Dollar sales increased across all channels, while volume increases in the non-retail channel, more than offset volume declines in the branded retail channel. Volume increases in the non-retail channel were primarily the result of increases in the foodservice and contract manufacturing categories, while the decreased volume in the branded retail channel was primarily due to decreases in the white bread and buns and rolls categories, partially offset by increases in the soft variety category.
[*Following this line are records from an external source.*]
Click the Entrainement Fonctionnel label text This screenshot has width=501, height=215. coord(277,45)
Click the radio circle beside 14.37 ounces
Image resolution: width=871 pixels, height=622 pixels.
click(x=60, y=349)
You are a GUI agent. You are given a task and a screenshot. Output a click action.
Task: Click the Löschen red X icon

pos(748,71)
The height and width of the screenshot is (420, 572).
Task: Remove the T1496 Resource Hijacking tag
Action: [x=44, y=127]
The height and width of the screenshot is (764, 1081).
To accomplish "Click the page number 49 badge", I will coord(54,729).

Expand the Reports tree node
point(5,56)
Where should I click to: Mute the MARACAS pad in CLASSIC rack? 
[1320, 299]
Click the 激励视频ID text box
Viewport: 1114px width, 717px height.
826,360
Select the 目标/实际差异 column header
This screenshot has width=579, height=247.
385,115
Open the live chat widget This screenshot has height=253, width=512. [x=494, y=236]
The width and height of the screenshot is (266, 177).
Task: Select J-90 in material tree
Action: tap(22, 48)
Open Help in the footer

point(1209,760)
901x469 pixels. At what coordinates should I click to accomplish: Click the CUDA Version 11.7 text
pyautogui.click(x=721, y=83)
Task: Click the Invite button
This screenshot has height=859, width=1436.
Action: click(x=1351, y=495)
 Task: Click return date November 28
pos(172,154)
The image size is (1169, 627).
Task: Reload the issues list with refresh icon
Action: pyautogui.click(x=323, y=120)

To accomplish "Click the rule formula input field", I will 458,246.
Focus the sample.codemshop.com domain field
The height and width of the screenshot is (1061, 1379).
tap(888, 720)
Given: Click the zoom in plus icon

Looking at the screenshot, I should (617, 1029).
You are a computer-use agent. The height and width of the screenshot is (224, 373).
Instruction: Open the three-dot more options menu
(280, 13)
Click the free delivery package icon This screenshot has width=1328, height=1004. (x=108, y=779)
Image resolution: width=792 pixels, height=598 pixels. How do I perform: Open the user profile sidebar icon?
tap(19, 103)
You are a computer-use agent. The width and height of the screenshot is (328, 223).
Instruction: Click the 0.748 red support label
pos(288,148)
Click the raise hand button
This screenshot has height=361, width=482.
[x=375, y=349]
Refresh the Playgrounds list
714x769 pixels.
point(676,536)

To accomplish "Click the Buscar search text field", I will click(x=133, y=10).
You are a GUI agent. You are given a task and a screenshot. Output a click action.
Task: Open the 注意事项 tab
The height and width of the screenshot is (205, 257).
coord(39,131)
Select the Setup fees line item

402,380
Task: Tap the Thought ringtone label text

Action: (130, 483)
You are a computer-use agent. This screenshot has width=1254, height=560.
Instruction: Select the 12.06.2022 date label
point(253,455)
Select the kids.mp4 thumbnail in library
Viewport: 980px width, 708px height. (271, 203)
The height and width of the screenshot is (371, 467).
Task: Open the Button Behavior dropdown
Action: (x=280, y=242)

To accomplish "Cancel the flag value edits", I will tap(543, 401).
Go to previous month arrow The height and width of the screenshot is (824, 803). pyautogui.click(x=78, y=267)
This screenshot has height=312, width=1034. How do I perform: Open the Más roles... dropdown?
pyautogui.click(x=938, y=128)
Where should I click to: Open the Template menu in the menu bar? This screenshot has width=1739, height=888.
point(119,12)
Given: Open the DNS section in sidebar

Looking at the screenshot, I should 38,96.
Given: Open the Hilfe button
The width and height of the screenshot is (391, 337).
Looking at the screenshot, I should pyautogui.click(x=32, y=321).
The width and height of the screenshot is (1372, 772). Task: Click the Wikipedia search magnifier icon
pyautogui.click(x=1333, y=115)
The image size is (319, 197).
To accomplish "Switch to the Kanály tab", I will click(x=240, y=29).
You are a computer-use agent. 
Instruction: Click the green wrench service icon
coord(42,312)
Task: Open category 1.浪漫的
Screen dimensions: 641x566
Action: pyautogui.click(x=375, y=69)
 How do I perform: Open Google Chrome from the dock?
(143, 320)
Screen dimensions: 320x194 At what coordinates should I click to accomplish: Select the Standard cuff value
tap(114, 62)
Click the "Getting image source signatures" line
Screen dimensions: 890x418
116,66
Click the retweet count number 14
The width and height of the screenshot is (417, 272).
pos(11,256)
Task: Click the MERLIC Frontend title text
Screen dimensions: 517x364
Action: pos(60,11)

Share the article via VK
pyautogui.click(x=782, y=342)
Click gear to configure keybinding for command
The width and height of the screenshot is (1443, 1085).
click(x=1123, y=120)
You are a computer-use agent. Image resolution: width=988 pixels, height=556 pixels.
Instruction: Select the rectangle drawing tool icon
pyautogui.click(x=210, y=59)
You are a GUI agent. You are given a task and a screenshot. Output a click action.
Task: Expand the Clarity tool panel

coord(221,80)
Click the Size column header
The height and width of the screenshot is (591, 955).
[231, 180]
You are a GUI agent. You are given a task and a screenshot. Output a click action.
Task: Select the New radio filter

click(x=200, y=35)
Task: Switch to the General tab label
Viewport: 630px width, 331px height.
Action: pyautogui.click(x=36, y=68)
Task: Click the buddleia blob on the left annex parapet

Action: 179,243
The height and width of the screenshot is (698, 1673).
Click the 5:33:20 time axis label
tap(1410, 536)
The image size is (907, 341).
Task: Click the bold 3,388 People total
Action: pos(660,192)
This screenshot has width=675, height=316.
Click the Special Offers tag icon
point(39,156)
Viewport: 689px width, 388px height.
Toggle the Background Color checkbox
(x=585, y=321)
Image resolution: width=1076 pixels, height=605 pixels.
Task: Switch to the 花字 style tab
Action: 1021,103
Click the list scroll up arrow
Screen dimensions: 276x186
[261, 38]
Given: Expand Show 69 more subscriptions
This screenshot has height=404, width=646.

Net income for the quarter was $37.9 million compared to $41.2 million in the first quarter of fiscal 2011. For the quarter, diluted earnings per share were $0.28, compared to $0.30 in last year’s first quarter. Tasty was slightly accretive to net income for the quarter. During the first quarter last year, we incurred onetime costs of $4.2 million, net of tax, or $0.03 per diluted share relating to the closure of a bakery and the Tasty acquisition.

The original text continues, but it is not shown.